Stress concentration behaviour in radiolytic-oxidised graphite
Matthew Jordan, Prof. James Marrow, Prof. David Nowell
This industrial CASE EPSRC studentship PhD project, supported by EDF Energy, aims to understand the effects of stress concentrations, such as keyway roots, on the fracture strength of radiolytic-oxidised nuclear graphite components.  Its objective is a notch-sensitivity strength test, using a sharp corner, which could be used on specimens of radiolyically-oxidised graphite, machined from the small samples extracted from reactor cores. A modelling framework for component and specimen strength will be developed, calibrated by small specimen tests, such as those used to monitor graphite material properties.  It will be supported by a program of tests to investigate the effects of specimen size on notch sensitivity, in particular the validity of data obtained from tests on small, notched specimens, in a range of quasi-brittle model materials. 

Microstructure-based modelling of crack nucleation and growth in nuclear graphite
Dr Yelena Vertyagina, Prof. James Marrow
This project, funded by EDF Energy, aims to improve confidence in the prediction of the fracture strength of radiolytically-oxided graphite components in advanced gas-cooled reactors (AGR) from small specimen test data.  This will be done through the development of a microstructure-representative fracture model for polygranular graphite, which addresses interactions between microstructure heterogeneity, strain state and crack development and accounts for the effects of fast neutron irradiation and radiolytic oxidation.  The objective is to obtain an improved strength criterion for crack initiation, and determine whether this supports the conservatism of the maximum principle stress criterion currently used in the EDF brick cracking models. The model will be validated by comparison with experimental data from virgin and fast neutron irradiated radiolytically-oxidised graphite.  It will be applied to predict the fracture behaviour of fast neutron irradiated radiolytically-oxidised polygranular nuclear graphite at stress concentrations, addressing in particular the influence of microstructure heterogeneity on strength variability and the extent of stable crack extension prior to unstable fracture.

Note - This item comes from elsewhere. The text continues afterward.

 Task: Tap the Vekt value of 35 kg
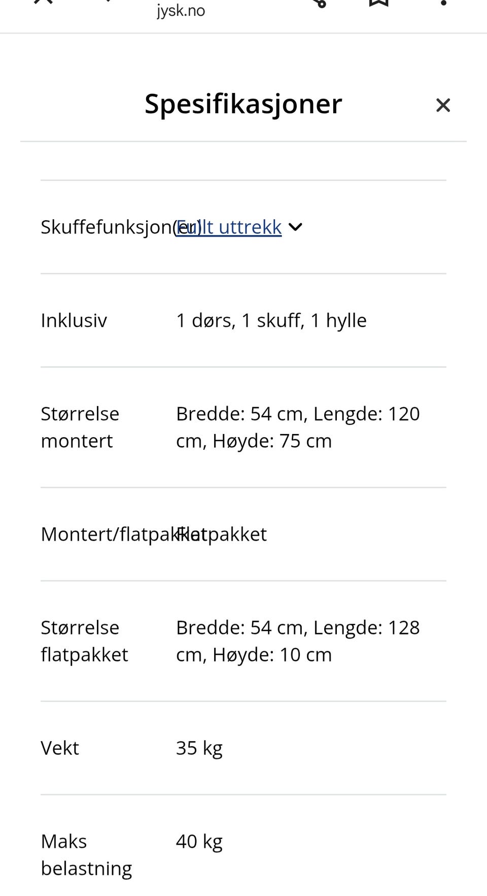[199, 747]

The specific objectives are to: Obtain experimental observations to define the criteria for short crack propagation in virgin nuclear graphite (and suitable heterogeneous model materials), in three-dimensions and two-dimensions, under different states of loading. Develop a model framework to predict the onset of crack nucleation, stable crack propagation and unstable fracture in a heterogeneous microstructure. Use available experimental data on the elastic properties, flexural strength and work of fracture of fast neutron irradiated, radiolytically oxidised polygranular nuclear graphite to understand their effects on mean strength and data scatter (i.e. statistics of strength) and hence predict the fracture behaviour of radiolytically oxidised polygranular nuclear graphite in a wider range of conditions. Predict the fracture behaviour of fast neutron irradiated, radiolytically oxidised polygranular nuclear graphite at stress concentrations, addressing in particular the influence of microstructure heterogeneity on the extent of stable crack extension prior to unstable fracture and the statistics of strength. 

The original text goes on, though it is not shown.